→ THE EXERCISE
Return verbatim the lines of the records starting with the line that contains "Given: Open the bar chart overview page icon" and ending with the line that contains "Action: tap(46, 45)", both included.

(Data on locating visible targets)
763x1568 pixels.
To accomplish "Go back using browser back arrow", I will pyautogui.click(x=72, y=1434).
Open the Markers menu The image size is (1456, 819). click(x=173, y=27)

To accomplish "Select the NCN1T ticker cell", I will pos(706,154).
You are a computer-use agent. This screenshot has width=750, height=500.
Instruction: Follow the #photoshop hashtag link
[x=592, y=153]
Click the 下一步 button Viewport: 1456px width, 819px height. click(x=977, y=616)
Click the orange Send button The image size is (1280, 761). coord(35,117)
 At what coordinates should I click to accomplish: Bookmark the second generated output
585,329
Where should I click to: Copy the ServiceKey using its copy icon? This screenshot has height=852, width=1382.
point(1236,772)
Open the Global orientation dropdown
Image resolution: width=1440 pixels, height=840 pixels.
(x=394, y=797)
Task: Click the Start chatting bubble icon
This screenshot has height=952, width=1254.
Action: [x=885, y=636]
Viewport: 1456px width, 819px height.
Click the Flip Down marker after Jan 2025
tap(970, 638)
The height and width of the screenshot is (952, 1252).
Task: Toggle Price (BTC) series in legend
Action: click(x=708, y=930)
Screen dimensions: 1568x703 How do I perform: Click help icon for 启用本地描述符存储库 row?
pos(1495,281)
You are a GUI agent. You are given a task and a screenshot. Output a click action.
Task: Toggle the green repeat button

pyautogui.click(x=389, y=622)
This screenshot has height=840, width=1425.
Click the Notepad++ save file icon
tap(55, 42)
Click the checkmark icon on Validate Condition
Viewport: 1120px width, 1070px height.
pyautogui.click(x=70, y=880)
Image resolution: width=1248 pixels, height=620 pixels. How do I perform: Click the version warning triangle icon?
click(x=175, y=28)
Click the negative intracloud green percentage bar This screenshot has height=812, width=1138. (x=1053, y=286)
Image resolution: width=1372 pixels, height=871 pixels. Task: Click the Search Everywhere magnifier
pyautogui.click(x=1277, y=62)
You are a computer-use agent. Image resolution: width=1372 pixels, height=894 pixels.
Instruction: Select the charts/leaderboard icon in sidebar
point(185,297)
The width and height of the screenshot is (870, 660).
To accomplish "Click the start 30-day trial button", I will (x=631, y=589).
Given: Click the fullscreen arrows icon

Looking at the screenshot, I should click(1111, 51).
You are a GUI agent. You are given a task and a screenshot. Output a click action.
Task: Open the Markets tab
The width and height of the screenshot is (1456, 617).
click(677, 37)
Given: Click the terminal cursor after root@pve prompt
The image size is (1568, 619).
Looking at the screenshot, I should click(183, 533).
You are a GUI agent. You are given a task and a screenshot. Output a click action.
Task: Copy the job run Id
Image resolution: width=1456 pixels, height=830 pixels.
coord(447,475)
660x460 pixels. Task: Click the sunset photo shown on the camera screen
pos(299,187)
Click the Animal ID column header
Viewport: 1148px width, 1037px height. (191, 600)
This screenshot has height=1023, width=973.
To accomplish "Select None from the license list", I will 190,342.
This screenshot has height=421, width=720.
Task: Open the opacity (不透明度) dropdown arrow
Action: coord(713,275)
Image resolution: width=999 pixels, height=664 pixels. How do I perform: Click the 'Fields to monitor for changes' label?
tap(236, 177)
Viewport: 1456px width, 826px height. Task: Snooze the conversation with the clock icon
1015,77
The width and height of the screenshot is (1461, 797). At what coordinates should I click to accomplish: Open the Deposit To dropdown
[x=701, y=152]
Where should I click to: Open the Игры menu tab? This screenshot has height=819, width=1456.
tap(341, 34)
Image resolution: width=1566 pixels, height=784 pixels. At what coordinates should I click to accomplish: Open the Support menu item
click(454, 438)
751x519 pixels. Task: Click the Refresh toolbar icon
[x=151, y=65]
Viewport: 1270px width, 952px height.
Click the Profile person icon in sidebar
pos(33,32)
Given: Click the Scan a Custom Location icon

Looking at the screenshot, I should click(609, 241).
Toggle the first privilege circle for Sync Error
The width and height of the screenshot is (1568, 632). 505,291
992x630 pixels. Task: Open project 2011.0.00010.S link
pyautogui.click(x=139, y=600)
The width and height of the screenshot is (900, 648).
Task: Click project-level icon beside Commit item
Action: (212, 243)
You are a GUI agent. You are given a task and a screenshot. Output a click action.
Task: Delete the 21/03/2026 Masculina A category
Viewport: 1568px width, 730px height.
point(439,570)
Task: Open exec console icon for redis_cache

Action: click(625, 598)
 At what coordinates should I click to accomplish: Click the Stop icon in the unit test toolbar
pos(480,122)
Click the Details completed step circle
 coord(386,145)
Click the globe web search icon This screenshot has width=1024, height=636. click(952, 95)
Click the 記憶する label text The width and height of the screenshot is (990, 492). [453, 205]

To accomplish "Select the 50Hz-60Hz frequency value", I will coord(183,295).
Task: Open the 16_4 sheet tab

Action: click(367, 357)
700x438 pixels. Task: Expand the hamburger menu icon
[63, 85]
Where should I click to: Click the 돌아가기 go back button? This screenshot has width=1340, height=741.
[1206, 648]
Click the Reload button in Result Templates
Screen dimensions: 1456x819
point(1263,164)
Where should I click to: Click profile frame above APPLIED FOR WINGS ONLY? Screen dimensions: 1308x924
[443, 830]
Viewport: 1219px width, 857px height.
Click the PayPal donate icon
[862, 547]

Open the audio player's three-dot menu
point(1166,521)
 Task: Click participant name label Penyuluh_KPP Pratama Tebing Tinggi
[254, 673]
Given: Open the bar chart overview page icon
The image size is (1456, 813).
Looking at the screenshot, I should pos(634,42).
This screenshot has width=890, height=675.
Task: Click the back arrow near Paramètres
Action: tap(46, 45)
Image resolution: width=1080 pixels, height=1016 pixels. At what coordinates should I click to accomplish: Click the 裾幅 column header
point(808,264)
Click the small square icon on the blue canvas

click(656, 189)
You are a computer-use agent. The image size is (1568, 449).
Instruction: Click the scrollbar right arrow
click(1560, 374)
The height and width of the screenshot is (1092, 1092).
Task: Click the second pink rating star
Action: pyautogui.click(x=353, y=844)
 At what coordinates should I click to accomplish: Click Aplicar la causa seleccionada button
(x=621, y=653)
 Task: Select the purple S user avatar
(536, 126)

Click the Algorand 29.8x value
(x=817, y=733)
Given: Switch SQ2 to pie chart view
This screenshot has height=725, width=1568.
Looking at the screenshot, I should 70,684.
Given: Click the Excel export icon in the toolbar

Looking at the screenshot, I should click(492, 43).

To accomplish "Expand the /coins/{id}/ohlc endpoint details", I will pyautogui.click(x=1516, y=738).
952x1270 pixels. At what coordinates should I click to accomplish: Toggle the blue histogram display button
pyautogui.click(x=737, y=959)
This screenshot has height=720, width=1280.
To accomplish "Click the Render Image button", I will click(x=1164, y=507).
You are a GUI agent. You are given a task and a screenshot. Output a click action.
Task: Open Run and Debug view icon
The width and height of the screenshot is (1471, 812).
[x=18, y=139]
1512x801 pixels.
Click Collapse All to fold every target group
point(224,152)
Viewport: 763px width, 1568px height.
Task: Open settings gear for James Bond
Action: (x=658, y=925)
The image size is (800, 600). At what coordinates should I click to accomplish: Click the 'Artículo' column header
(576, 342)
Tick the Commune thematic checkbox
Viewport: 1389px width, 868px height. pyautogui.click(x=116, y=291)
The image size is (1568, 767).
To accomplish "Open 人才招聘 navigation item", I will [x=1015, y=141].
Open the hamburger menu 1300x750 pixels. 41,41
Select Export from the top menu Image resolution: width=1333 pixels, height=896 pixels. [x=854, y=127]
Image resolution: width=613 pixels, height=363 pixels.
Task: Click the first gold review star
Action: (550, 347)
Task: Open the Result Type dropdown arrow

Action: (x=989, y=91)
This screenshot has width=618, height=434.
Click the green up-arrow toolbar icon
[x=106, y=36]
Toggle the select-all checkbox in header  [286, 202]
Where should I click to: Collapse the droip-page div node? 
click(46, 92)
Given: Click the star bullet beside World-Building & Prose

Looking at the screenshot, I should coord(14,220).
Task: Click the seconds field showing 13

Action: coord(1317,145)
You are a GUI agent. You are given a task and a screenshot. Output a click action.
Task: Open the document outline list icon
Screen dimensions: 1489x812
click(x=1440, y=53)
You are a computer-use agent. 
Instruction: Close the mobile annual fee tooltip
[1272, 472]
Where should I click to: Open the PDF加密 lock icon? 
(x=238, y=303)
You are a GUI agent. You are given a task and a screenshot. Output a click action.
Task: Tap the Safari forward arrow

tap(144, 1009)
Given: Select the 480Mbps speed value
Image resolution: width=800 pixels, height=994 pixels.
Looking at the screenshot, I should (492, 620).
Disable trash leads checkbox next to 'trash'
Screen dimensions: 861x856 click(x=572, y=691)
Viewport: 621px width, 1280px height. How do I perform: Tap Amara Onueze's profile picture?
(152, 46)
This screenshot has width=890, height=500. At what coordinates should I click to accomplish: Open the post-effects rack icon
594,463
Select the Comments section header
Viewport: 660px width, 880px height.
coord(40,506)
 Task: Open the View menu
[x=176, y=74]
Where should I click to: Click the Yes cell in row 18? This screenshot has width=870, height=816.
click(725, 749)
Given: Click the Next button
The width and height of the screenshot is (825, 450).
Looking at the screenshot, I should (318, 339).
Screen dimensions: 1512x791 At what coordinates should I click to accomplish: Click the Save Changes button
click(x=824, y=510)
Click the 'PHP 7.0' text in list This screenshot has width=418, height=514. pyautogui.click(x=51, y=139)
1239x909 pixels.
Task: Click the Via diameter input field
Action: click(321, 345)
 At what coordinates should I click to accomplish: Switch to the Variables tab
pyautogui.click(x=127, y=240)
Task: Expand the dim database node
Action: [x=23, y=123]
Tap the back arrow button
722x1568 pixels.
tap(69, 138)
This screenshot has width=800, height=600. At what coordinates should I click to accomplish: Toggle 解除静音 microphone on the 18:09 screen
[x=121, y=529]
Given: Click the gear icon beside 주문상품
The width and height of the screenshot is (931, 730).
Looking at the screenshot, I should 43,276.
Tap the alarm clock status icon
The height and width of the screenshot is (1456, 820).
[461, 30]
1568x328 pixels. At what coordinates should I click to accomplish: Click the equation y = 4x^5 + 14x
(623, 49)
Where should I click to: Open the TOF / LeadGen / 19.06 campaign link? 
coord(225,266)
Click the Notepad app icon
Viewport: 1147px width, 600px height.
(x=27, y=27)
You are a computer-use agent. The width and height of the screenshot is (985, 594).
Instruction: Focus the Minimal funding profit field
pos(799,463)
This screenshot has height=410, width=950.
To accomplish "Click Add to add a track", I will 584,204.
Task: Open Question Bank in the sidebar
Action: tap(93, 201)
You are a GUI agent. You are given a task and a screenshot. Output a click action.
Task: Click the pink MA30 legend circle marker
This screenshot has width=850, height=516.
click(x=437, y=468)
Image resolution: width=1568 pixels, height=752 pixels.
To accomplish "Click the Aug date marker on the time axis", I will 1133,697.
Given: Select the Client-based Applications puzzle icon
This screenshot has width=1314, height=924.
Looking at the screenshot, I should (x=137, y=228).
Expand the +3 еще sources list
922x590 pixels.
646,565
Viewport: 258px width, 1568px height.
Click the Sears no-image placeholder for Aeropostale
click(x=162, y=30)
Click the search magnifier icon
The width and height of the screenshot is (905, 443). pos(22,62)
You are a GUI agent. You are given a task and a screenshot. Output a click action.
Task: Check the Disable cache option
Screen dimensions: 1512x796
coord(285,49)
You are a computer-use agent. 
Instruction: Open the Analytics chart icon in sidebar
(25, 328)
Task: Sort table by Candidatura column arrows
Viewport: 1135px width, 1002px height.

→ EXERCISE ANSWER
Given: Open the bar chart overview page icon
The image size is (1456, 813).
Looking at the screenshot, I should pos(634,42).
This screenshot has width=890, height=675.
Task: Click the back arrow near Paramètres
Action: tap(46, 45)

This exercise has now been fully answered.